Insiden penyanderaan dan penyitaan kapal penangkap ikan Italia oleh militer Libya kerap terjadi sejak Muammar Gaddafi, tokoh revolusi negara Afrika Utara itu, mengklaim wilayah perairan teritorial secara sepihak diperpanjang hingga 74 mil dari laut lepas pantai, melebihi batas 12 mil yang diakui secara internasional.
Dalam 25 tahun terakhir, sekitar 30 nelayan menjadi korban penyanderaan dengan lebih dari 50 kapal yang ditangkap oleh militer Libya, sebut Distretto della Pesca, organisasi gabungan para pemangku kepentingan perikanan di Italia.
Prioritaskan perlindungan ABK
Sementara itu, Direktur Jenderal Protokol dan Konsuler Kemlu, Andy Rachmianto, mengatakan pada 2021, kementerian bakal memprioritaskan perlindungan dan pendampingan pelaut asal Indonesia yang bekerja di kapal-kapal ikan asing yang tersandung masalah.

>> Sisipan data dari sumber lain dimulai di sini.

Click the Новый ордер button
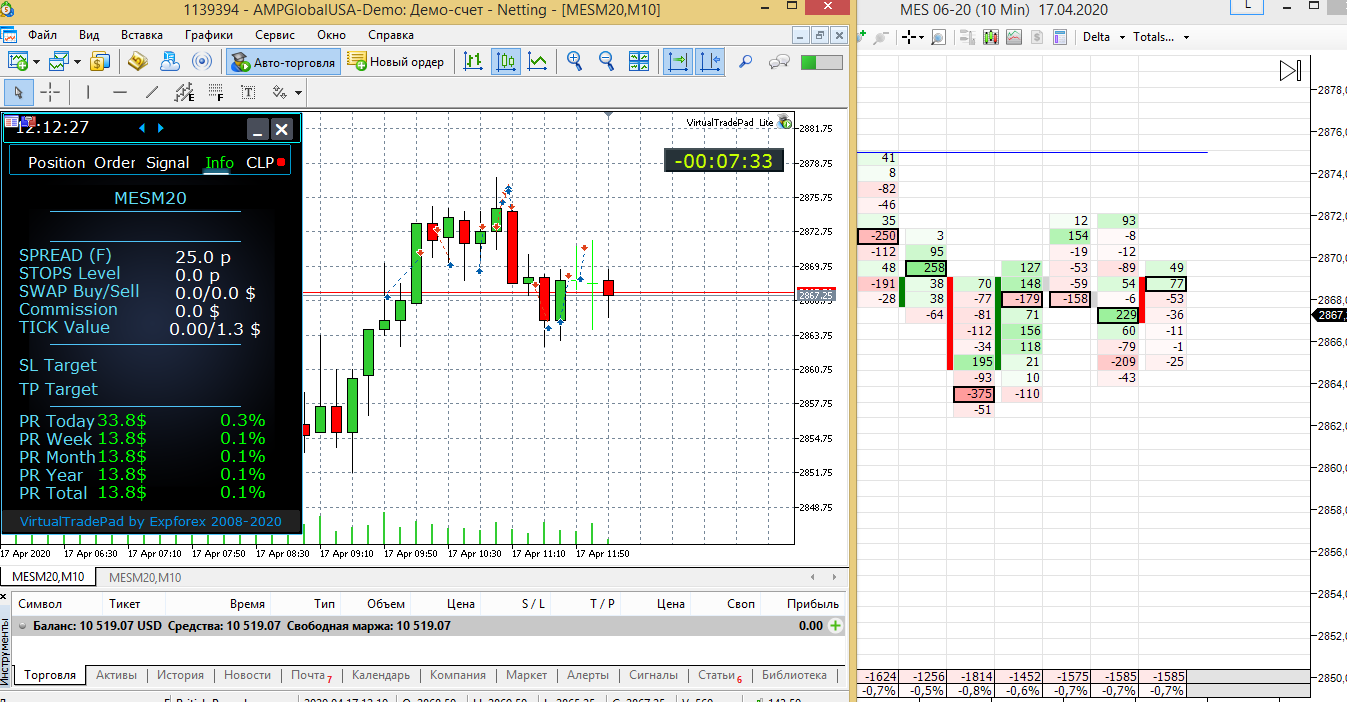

Selain ratifikasi Konvensi International Labour Organization (ILO) 188 di sektor perikanan, Kemlu juga akan memfinalisasi sejumlah nota kesepahaman bilateral dengan beberapa negara terkait penempatan, perlindungan, dan pendampingan ABK.
“Agar ABK-ABK Indonesia mendapat perlindungan yang lebih baik, sesuai dengan standar internasional yang diatur oleh konvensi ILO,” kata Andy dalam pertemuan virtual dengan jurnalis pada pertengahan Januari.
Pada awal Februari, dua pelaut asal Indonesia yang menjadi korban penyanderaan militer Iran di kapal penangkap ikan berbendera Korea Selatan juga berhasil dibebaskan.
Aji Winursito dan Muhammad Amin, bersama 18 kru kapal lain di MT Hankuk Chemi ditangkap Korps Garda Revolusi Iran saat melintas di Teluk Iran pada 4 Januari 2021. Militer Iran menuding kapal telah melakukan pencemaran laut dan memutuskan membawa mereka ke Pelabuhan Bandar Abbas.
Pemerintah Iran sepakat membebaskan kru, sementara kapten dan tanker MT Hankuk Chemi akan tetap berada di Bandar Abbas untuk menyelesaikan proses hukum. Kedua kru Indonesia saat ini masih berada di Bandar Abbas untuk menyelesaikan proses administrasi sebelum dipulangkan ke Indonesia, sebut KBRI Tehran.